:: The data ::
■ ■ ■
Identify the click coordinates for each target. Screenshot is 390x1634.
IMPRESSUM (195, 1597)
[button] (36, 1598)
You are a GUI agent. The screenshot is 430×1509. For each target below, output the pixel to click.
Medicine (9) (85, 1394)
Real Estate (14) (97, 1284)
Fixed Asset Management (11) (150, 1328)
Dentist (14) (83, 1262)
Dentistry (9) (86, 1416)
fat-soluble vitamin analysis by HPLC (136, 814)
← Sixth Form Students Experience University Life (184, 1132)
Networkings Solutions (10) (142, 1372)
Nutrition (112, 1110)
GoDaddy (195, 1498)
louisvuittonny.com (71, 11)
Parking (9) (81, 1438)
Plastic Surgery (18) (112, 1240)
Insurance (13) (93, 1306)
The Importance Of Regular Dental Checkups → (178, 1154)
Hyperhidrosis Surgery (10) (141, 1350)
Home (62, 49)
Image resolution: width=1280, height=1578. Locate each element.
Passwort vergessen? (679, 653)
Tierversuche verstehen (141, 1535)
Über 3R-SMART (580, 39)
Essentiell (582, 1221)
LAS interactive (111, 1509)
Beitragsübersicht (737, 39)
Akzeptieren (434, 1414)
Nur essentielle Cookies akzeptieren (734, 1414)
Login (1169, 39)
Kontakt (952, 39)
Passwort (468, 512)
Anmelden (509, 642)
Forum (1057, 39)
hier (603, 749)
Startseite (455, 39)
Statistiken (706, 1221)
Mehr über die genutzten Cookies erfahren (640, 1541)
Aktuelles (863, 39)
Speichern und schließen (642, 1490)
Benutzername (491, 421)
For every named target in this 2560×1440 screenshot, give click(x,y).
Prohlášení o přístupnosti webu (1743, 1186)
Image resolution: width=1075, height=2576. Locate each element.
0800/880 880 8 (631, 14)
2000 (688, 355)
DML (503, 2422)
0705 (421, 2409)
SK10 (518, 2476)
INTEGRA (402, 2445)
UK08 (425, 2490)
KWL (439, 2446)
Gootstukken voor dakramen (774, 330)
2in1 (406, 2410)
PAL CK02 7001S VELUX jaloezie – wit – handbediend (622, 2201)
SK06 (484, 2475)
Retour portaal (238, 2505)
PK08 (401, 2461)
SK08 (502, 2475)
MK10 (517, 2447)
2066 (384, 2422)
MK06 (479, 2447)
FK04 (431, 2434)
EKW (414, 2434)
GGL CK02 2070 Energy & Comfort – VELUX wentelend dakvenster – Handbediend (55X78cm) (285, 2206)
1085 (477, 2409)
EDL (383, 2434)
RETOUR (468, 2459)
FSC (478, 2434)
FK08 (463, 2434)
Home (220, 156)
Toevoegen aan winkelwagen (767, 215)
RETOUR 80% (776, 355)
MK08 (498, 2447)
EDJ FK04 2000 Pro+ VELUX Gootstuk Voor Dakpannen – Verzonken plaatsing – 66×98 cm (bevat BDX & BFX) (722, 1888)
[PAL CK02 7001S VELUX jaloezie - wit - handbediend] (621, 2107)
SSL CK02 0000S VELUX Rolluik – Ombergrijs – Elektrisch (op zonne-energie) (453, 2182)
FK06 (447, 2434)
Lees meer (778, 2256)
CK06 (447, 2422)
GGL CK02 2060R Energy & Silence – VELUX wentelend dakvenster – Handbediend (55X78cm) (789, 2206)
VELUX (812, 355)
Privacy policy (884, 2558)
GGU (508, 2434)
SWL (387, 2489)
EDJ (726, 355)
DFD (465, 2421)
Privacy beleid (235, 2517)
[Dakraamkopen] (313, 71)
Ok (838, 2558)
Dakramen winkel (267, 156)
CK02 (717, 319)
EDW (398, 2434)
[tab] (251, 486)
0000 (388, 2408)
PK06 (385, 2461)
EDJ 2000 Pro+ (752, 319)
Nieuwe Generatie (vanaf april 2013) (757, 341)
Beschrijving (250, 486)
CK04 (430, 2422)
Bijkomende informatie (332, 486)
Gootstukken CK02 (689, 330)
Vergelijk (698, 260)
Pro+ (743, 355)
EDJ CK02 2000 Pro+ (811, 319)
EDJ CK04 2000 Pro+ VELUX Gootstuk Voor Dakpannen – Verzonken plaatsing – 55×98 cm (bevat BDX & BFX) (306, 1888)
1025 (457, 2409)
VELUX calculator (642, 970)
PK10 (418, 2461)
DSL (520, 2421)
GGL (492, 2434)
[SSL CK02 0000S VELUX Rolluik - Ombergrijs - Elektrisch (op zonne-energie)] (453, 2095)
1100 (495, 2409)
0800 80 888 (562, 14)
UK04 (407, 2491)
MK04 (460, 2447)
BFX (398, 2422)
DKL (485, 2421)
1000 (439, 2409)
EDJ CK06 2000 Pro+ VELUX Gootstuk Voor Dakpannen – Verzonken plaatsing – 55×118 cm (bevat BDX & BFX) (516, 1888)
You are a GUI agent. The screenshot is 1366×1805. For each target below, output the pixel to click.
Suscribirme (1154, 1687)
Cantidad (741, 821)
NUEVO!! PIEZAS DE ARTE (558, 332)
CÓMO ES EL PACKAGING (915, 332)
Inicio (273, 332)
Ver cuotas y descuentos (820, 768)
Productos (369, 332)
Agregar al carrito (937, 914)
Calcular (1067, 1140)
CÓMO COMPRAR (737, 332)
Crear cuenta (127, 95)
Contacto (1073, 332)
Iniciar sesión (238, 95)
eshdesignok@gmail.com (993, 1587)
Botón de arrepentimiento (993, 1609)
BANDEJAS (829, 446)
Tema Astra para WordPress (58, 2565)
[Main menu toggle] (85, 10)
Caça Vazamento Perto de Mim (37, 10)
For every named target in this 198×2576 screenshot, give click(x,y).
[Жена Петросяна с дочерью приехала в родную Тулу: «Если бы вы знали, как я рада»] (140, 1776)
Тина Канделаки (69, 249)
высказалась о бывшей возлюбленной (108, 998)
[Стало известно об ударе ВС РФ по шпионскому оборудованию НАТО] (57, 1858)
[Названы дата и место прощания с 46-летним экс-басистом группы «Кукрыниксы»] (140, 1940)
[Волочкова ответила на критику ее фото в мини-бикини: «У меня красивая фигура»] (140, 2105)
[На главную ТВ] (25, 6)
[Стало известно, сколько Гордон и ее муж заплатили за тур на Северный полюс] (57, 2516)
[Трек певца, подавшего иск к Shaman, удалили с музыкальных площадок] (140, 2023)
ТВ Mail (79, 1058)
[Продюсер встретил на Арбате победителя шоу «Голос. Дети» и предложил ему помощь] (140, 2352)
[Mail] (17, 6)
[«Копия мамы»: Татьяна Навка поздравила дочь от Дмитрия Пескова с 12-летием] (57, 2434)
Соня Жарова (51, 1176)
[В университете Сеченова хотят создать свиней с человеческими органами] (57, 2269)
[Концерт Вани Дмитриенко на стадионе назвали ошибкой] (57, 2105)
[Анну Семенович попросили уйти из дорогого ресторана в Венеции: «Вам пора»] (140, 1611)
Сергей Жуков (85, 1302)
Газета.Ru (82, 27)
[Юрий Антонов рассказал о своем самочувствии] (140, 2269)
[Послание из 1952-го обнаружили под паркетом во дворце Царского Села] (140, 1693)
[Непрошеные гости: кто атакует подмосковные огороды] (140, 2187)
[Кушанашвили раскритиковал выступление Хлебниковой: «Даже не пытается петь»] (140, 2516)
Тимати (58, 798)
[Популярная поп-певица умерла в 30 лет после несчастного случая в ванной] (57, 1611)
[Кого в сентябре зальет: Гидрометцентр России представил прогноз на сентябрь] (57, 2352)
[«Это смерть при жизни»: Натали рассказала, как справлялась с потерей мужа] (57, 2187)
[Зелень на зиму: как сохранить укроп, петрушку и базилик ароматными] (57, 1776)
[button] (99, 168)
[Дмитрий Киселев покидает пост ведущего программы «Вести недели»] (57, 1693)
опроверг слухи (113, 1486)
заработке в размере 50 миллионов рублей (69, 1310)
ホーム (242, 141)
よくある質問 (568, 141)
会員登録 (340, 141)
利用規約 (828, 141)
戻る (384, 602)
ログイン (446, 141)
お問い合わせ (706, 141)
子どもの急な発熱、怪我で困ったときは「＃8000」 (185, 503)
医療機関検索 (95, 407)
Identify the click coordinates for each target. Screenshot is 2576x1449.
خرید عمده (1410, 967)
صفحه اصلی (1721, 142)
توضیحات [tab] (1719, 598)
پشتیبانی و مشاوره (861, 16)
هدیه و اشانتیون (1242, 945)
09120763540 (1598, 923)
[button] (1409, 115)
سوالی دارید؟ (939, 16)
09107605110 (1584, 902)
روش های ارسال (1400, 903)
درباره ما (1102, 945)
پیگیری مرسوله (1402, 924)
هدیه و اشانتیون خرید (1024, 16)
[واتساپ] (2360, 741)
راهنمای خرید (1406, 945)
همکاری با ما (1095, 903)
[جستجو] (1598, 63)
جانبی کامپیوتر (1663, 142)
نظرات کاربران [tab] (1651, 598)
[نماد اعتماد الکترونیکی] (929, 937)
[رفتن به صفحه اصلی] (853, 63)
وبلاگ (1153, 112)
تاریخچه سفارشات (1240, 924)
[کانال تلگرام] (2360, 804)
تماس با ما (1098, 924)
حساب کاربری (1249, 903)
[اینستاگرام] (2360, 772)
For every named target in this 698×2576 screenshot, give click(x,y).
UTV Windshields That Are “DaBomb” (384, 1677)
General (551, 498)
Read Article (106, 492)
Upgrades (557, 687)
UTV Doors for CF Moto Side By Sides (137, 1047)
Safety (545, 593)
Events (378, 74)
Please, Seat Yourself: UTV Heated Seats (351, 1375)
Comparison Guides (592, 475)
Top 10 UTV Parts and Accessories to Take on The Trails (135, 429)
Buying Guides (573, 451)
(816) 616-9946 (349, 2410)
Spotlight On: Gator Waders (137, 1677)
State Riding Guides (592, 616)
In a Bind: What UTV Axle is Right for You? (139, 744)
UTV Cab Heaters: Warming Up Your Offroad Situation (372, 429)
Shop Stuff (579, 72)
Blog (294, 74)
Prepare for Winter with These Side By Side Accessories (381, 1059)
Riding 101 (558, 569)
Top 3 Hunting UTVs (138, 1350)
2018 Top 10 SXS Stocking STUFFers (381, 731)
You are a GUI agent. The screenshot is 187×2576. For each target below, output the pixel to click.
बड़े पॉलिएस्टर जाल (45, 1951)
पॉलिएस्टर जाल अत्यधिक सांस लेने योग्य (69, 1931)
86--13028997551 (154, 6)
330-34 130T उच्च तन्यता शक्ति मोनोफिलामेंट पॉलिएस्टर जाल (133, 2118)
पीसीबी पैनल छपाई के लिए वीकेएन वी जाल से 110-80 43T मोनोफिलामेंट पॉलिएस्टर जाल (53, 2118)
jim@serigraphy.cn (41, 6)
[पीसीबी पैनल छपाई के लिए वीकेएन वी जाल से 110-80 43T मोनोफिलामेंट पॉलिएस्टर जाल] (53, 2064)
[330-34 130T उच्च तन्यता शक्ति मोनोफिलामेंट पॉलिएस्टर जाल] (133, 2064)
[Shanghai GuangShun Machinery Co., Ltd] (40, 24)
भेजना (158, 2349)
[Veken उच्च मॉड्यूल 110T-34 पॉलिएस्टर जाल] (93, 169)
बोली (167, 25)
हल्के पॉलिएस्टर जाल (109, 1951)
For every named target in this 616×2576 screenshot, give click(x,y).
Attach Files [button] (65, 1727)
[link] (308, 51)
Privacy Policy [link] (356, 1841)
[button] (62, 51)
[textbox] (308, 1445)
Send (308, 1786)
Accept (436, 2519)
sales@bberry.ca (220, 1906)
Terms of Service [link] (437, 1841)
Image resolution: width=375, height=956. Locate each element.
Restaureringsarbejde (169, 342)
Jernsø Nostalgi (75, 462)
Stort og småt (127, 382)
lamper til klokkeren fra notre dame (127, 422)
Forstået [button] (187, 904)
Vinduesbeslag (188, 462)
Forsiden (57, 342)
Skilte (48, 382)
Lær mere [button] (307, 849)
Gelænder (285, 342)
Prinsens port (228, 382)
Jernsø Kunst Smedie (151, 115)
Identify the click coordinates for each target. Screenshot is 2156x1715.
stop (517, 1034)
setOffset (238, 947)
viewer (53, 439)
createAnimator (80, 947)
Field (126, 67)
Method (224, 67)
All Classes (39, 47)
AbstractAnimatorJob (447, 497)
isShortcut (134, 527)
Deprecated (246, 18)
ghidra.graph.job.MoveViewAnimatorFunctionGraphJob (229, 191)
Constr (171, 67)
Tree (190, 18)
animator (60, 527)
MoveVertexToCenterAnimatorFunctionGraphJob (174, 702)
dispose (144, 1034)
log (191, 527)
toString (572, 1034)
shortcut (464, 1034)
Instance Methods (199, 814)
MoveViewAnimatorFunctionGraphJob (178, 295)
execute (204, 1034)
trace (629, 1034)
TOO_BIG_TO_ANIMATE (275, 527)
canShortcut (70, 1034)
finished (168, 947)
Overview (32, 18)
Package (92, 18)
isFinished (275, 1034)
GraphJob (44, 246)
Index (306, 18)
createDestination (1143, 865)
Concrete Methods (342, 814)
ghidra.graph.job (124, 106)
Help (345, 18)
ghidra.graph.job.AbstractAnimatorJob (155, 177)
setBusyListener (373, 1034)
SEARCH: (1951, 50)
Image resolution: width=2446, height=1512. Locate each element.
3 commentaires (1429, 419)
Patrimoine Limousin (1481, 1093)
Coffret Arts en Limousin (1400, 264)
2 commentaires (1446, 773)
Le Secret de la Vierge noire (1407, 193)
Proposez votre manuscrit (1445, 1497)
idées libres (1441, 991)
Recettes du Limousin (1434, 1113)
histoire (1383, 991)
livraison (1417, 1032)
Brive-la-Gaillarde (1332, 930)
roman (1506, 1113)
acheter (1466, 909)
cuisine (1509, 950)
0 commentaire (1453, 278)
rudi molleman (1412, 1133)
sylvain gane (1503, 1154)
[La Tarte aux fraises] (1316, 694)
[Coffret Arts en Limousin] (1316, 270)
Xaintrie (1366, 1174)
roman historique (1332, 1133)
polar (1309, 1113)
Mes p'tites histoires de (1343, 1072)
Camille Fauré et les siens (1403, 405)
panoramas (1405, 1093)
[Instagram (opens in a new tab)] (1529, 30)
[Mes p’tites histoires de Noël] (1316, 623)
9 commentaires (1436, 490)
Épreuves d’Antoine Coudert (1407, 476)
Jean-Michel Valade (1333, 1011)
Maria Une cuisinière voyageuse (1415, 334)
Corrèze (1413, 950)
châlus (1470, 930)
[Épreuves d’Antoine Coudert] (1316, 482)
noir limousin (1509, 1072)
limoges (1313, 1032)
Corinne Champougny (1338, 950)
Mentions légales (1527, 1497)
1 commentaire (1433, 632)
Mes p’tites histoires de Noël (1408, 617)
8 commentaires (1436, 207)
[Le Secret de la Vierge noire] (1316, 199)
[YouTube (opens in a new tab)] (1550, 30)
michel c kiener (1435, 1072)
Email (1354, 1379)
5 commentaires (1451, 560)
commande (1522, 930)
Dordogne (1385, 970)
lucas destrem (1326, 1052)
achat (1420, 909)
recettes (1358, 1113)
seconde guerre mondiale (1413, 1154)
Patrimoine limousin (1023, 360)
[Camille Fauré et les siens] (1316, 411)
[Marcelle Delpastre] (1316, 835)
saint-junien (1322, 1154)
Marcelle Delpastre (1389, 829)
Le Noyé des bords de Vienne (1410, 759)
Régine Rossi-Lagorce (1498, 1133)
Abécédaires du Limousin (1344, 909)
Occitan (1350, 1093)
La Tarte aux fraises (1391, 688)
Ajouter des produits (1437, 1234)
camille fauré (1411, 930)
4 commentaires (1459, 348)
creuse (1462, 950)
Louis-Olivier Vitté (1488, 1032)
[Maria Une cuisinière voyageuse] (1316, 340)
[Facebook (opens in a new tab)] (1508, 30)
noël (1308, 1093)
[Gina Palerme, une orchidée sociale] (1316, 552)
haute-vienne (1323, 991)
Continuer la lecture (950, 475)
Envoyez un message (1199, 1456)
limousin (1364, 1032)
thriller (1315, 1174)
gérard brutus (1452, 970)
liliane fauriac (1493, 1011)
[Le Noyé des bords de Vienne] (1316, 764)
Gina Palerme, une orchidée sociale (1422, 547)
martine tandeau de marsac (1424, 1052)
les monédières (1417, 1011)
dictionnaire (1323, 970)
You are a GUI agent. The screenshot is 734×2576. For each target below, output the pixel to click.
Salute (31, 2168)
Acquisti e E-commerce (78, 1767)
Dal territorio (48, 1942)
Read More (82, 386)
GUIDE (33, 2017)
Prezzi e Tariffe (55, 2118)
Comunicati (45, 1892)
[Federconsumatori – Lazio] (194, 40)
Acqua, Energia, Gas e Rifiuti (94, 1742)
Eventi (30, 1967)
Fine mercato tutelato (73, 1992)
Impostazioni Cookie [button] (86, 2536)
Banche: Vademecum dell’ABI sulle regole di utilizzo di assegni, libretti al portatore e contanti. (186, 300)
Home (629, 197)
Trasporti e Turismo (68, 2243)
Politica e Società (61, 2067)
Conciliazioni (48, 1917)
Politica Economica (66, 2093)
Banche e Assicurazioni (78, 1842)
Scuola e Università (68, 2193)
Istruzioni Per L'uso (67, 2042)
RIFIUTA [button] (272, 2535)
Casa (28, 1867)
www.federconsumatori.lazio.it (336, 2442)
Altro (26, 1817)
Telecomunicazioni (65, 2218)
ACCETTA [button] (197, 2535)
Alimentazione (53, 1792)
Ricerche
■ ■ ■
:: What the task asks ::
Reproduce exactly, and only, the part of the listing above that begins at the line with "9 commentaires (1436, 490)" and goes on through the line with "Politica e Società (61, 2067)".

:: Answer box ::
9 commentaires (1436, 490)
Épreuves d’Antoine Coudert (1407, 476)
Jean-Michel Valade (1333, 1011)
Maria Une cuisinière voyageuse (1415, 334)
Corrèze (1413, 950)
châlus (1470, 930)
[Épreuves d’Antoine Coudert] (1316, 482)
noir limousin (1509, 1072)
limoges (1313, 1032)
Corinne Champougny (1338, 950)
Mentions légales (1527, 1497)
1 commentaire (1433, 632)
Mes p’tites histoires de Noël (1408, 617)
8 commentaires (1436, 207)
[Le Secret de la Vierge noire] (1316, 199)
[YouTube (opens in a new tab)] (1550, 30)
michel c kiener (1435, 1072)
Email (1354, 1379)
5 commentaires (1451, 560)
commande (1522, 930)
Dordogne (1385, 970)
lucas destrem (1326, 1052)
achat (1420, 909)
recettes (1358, 1113)
seconde guerre mondiale (1413, 1154)
Patrimoine limousin (1023, 360)
[Camille Fauré et les siens] (1316, 411)
[Marcelle Delpastre] (1316, 835)
saint-junien (1322, 1154)
Marcelle Delpastre (1389, 829)
Le Noyé des bords de Vienne (1410, 759)
Régine Rossi-Lagorce (1498, 1133)
Abécédaires du Limousin (1344, 909)
Occitan (1350, 1093)
La Tarte aux fraises (1391, 688)
Ajouter des produits (1437, 1234)
camille fauré (1411, 930)
4 commentaires (1459, 348)
creuse (1462, 950)
Louis-Olivier Vitté (1488, 1032)
[Maria Une cuisinière voyageuse] (1316, 340)
[Facebook (opens in a new tab)] (1508, 30)
noël (1308, 1093)
[Gina Palerme, une orchidée sociale] (1316, 552)
haute-vienne (1323, 991)
Continuer la lecture (950, 475)
Envoyez un message (1199, 1456)
limousin (1364, 1032)
thriller (1315, 1174)
gérard brutus (1452, 970)
liliane fauriac (1493, 1011)
[Le Noyé des bords de Vienne] (1316, 764)
Gina Palerme, une orchidée sociale (1422, 547)
martine tandeau de marsac (1424, 1052)
les monédières (1417, 1011)
dictionnaire (1323, 970)
You are a GUI agent. The screenshot is 734×2576. For each target below, output the pixel to click.
Salute (31, 2168)
Acquisti e E-commerce (78, 1767)
Dal territorio (48, 1942)
Read More (82, 386)
GUIDE (33, 2017)
Prezzi e Tariffe (55, 2118)
Comunicati (45, 1892)
[Federconsumatori – Lazio] (194, 40)
Acqua, Energia, Gas e Rifiuti (94, 1742)
Eventi (30, 1967)
Fine mercato tutelato (73, 1992)
Impostazioni Cookie [button] (86, 2536)
Banche: Vademecum dell’ABI sulle regole di utilizzo di assegni, libretti al portatore e contanti. (186, 300)
Home (629, 197)
Trasporti e Turismo (68, 2243)
Politica e Società (61, 2067)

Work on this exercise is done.